Work required
Please pull out every line of the items below that contains the word "reply". Case counts, so a match must have the same capital and small letters.

Data shown
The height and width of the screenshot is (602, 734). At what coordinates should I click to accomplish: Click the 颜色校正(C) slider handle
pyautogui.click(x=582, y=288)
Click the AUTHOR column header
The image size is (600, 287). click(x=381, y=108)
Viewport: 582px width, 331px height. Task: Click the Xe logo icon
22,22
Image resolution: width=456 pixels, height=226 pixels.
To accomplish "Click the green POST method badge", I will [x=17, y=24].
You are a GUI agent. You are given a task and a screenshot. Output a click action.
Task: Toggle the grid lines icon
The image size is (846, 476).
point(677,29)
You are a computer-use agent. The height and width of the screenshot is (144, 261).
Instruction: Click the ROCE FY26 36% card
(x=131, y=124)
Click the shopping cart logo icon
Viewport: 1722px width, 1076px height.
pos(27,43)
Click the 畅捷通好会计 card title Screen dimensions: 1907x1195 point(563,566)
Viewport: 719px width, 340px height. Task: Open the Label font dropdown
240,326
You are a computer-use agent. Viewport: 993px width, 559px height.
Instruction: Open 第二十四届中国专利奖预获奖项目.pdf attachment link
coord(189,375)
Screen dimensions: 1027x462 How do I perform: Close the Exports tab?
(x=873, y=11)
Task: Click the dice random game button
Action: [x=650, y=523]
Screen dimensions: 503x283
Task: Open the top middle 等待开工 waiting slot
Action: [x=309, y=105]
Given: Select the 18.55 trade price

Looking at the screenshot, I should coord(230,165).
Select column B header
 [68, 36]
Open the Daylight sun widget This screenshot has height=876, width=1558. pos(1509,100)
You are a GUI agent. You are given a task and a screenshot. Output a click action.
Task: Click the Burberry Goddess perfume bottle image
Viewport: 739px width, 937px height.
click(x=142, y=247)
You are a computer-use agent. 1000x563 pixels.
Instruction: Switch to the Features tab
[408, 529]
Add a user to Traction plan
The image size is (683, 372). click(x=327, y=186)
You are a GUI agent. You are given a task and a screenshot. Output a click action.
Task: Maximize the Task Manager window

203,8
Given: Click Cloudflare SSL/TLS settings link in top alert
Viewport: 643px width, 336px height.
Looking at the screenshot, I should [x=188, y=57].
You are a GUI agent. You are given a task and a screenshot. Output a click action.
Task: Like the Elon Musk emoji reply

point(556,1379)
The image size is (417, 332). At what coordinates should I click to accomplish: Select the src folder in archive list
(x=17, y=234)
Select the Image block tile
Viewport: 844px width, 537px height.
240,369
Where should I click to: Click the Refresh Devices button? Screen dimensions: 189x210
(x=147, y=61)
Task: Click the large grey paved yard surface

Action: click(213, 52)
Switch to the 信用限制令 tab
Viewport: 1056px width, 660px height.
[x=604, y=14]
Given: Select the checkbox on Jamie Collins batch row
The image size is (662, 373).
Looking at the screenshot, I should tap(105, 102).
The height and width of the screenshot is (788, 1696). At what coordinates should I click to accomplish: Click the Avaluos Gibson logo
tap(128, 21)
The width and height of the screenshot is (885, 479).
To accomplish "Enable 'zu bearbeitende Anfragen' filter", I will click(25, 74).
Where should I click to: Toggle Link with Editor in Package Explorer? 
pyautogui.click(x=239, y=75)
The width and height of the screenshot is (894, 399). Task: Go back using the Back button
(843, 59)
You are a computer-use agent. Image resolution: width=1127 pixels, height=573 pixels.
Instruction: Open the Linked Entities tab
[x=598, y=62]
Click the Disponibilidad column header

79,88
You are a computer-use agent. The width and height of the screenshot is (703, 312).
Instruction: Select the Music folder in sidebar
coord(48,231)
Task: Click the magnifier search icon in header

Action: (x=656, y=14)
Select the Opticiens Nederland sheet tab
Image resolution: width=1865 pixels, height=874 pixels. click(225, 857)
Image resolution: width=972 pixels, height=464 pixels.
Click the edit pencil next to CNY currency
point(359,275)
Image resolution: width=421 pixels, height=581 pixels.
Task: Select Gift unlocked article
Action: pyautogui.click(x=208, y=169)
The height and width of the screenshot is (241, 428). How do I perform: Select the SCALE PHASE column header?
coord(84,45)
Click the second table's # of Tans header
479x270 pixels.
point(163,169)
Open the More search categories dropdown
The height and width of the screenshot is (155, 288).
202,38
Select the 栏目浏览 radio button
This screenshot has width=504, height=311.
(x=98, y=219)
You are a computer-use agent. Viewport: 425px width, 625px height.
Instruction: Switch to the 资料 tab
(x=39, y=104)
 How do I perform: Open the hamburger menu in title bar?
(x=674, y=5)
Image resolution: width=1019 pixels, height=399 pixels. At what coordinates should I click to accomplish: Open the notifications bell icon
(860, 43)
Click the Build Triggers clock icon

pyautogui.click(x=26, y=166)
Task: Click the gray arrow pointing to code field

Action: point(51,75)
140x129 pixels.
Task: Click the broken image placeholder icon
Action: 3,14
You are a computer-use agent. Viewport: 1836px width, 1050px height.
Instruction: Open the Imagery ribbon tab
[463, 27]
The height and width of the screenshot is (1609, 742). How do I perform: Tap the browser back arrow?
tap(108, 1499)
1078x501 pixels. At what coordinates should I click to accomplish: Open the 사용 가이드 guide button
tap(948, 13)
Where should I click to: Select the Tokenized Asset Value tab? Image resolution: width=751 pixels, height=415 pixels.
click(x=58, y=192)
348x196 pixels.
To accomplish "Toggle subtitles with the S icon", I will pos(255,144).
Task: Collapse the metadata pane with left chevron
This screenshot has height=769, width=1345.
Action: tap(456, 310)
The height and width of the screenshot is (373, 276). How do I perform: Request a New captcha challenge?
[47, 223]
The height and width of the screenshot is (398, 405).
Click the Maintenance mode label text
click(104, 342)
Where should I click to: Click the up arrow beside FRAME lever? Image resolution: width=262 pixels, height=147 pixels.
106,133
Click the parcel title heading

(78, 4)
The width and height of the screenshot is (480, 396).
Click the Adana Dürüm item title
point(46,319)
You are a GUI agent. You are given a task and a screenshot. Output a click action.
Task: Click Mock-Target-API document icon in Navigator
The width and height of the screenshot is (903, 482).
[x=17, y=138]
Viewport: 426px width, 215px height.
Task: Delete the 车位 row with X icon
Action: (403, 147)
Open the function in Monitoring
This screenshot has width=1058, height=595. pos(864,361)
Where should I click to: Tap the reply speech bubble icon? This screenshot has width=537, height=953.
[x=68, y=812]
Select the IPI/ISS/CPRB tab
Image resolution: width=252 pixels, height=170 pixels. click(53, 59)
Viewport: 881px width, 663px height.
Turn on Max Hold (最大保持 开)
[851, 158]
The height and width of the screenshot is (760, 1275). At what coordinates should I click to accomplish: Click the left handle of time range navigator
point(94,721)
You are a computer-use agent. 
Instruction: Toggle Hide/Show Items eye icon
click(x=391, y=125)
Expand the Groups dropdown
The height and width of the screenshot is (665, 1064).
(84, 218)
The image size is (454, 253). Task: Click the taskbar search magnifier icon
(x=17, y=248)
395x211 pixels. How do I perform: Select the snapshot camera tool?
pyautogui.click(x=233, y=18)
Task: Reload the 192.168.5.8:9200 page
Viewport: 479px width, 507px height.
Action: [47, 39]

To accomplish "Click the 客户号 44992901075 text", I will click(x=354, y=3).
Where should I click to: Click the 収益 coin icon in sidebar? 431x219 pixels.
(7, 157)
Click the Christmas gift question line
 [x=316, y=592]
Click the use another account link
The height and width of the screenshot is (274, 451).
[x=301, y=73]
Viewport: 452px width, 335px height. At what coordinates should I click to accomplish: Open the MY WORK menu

Result of this task
Task: Like the Elon Musk emoji reply
Where should I click to: Tap the reply speech bubble icon? This screenshot has width=537, height=953.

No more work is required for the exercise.